Precision agronomists often attempt to divide a field or agricultural area into “management zones”—geographic divisions which are predicted to have roughly homogeneous soil characteristics and yield potential. Taking soil samples from each zone then allows fertilizer prescriptions to be tailored to that zone, optimizing production and economic return for the farmer. Taking soil samples is labor intensive and can be both costly and time consuming when required for an agricultural field having many large sized zones.
According to one aspect of the invention there is provided a method of predicting soil nutrient levels for a current growing season in a common agricultural field having a plurality of regions including at least one first region having a current soil test value that is known from an actual soil test and at least one second region having a current soil test value that is unknown, the method comprising:
According to a second aspect of the present invention there is provided a system comprising one or more processors and one or more memories storing computer program instructions for predicting soil nutrient levels for a current growing season in a common agricultural field having a plurality of regions including at least one first region having a current soil test value that is known from an actual soil test and at least one second region having a current soil test value that is unknown, the system, when executing the computer program instructions by the one or more processors, being configured to:
It is possible to reduce the cost of soil sampling by instead modeling the soil properties in each zone, using e.g., a process-based or machine-learning-based modeling approach that considers previous seasons' soil sample properties and the weather, fertilizer, cropping and yield history of that zone. Here we propose a method of improving the soil-property modeling accuracy, by using actual soil test results from one management zone as a predictor when modeling other zones' properties.
The system and/or method may further include training the soil test model using a machine learning algorithm with soil test values and field specific characteristics associated with a plurality of different training agricultural fields at different stages throughout one or more growing seasons.
The system and/or method may further include training the soil test model using data from a training agricultural field having a plurality of regions including at least one known region in which a soil test value is known from an actual soil test and at least one unknown region in which the soil test value is unknown, by assigning a virtual value as the soil test value for said at least one unknown region based upon the soil test value of said at least one known region.

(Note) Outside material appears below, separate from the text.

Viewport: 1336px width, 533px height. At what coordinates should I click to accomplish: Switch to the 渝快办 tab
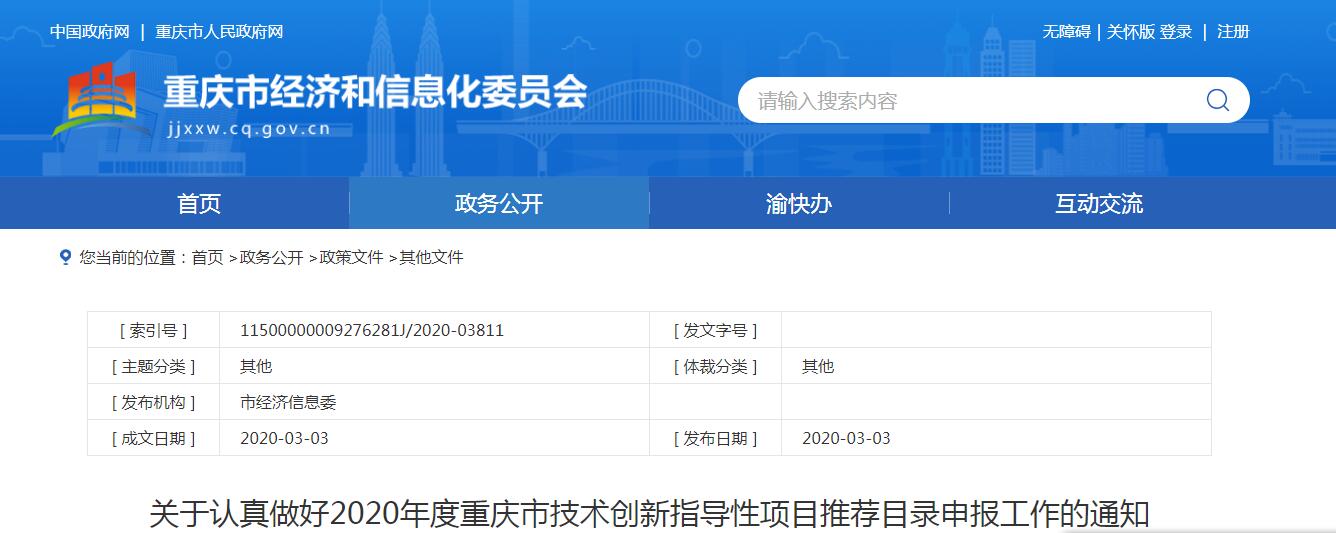click(x=798, y=204)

The step of assigning the virtual value as the soil test value for said at least one unknown in the system and/or method may further comprise (i) ranking the known regions according to productivity, and (ii) using the soil test value of a median region among the ranked known regions as the virtual test value assigned to the soil test value for said at least one unknown region.
The step of assigning the virtual value as the soil test value for said at least one unknown in the system and/or method may comprise (i) ranking the known regions according to productivity and (ii) using the soil test value of a median region among the ranked known regions as one of the predictors for estimating the soil test value for the unknown regions.
The step of training the soil test model in the system and method may further comprise assigning the soil test value of the median region as the soil test value for each known region. In this instance, the step of training the soil test model may further comprise assigning the soil test value from one of the known regions adjacent to the median region as the soil test value for the median region.
The system or method may be further arranged such that for each known region having data from a plurality of soil tests associated therewith, an average value is calculated from said data and the average value is assigned as the soil test value for that known region.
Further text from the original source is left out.